Mungo Soggot and David Le Page
The Oppenheimer company that is in line to effectively hold 45% of a delisted De Beers was, until very recently, registered in Liberia, a country from which it is impossible to extract any company information.
This is one of several details about the historic transaction to have emerged as analysts and investors pored over the diamond family’s proposed deal with mining group Anglo American. The suggested deal has a consortium of Anglo American (45%), Central Holdings Limited (45%) and Debswana (10%) forming a new company, DB Investments (DBI), which will own De Beers.
The Liberian connection is Central Holdings International (until recently the holding company for Central Holdings Limited), which is registered in the turbulent West African country. Central Holdings Limited is registered in Luxembourg.
The location of Central Holdings International is at odds with one of the primary reasons cited by De Beers chair Nicky Oppenheimer for the decision to go private namely that it would increase corporate transparency. Oppenheimer has also sought to dispel concerns that De Beers is quitting South Africa, citing its commitment to investing in the country and its remaining a South African operation.
When approached for comment, a representative of De Beers this week confirmed the Liberian registration of Central Holdings International, but said the company’s lawyers are arranging the dissolution of the company and the formation of a new holding company in an as yet undisclosed location. The representative was unable to disclose further details or the relevant dates relating to the changeover. He said Central Holdings International (Liberia) ”either has already, or is about to disappear”.
The latest edition of Diamond Intelligence Briefs, a leading industry newsletter, reported Central Holdings International’s registration. The newsletter said: ”Its Liberian location makes the getting of substantial information virtually impossible. For offshore companies in Liberia there is no need to have a local registered office, nor do non-resident companies need to file annually audited accounts or are subject to tax.”
The De Beers representative said the information in the newsletter was now effectively out of date, because of the current reshuffle of Central Holdings’ holding company.
Some minority shareholders in De Beers have professed deep concern about the handling of the deal.
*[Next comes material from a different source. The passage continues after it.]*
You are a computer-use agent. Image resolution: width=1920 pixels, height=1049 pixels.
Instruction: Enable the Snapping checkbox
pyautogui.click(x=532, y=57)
In particular, they have cited conflicts of interests among the supposedly independent members of the De Beers board, which has chosen to recommend the deal to the company’s shareholders.
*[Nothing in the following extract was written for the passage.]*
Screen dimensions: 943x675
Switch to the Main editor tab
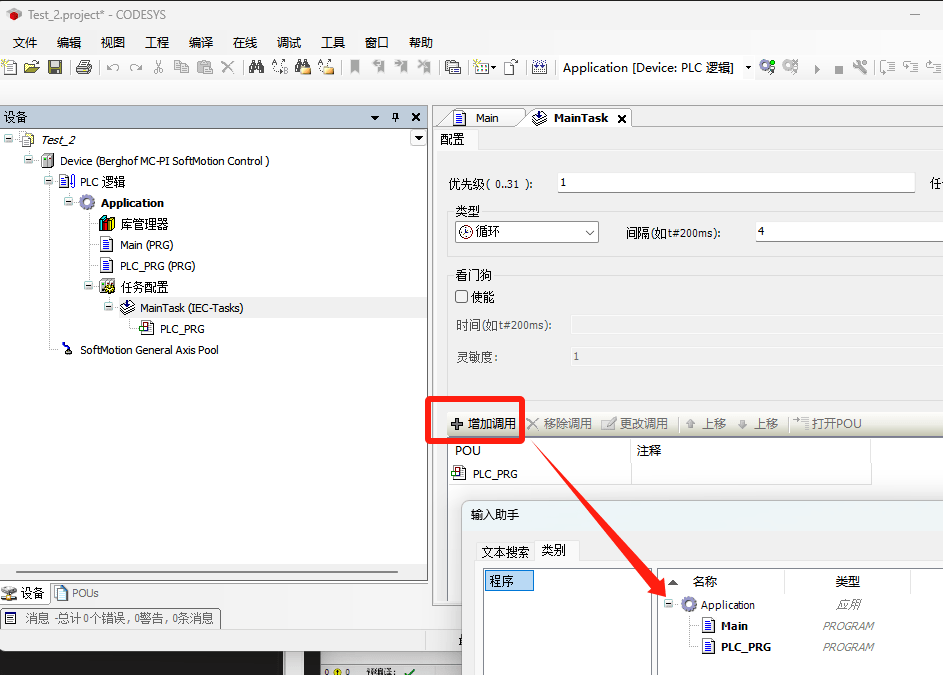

Jeremy Hosking, a director of London-based Marathon Asset Management, raised these concerns at the investor conference to which the structure of the deal was announced.
”We reiterate our concern that all directors of De Beers may be conflicted or potentially conflicted in this transaction, because they are either executives of De Beers or affiliated to the partners of DBI, the buying consortium.”
These apparent conflicts of interests have fuelled concern about the price offered to shareholders for each De Beers linked unit $43,17: $1 in a final dividend payout, $15,40 in cash and the balance in the form of 0,43 Anglo American shares. The Anglo-De Beers cross-holding they own 32% and 35% of each other has depressed the De Beers share price, giving a far better appearance to this deal than it might otherwise have. The deal also frees Anglo of this albatross.
Those opposed to the deal say that at the very least the cross-holding should have been untangled without being tied to the Central Holdings purchase. That would have given the market a chance to establish a fair value for De Beers shares, before an offer was made to shareholders.
There are no signs as yet that more than 25% of the minority shareholders in De Beers will vote against the deal, and thereby block it. De Beers insiders claim that while some shareholders are predictably haggling over the price, the company has generally been congratulated on its handling of the deal.
One observer said this week that it was now or never for the deal to take place and that it would be disastrous if shareholders blocked it. He pointed out that Minister of Finance Trevor Manuel had signalled in this week’s budget that the secondary tax on company dividends could be extended to prevent the erosion of the tax base and make it more expensive for companies with offshore listings to go offshore. This means that had De Beers announced its transaction a few months later it may well have been hit by a tax introduced to prevent companies with offshore listings from unbundling without paying secondary company tax a tax that could have amounted to $1-billion.
De Beers, however, already has its go-ahead from the revenue services.
There nevertheless remains substantial scepticism over the deal, especially in the ranks of De Beers’s offshore investors.
”We do think there are lots of people who might rush over to have their tummies tickled by the Oppenheimers, who might end up regretting selling the diamond business for just three times annual cash flow,” said one this week.
”It’s potentially terribly disruptive to South African business. It creates a dreadful precedent for investors if the impression is created that the chairman of a business has a call option on their shares at the drop of the [business] cycle,” he said.
The South African government appears to have no such doubts. President Thabo Mbeki has given the nod to the De Beers deal, pointing to the more than R20-billion in foreign currency that will flow into South Africa to local shareholders if the deal goes through.
Mbeki gave the deal his blessing despite the fact that the delisting of De Beers will deprive the Johannesburg Securities Exchange already hit by a series of high-profile corporate departures to foreign bourses of 8% of its capitalisation.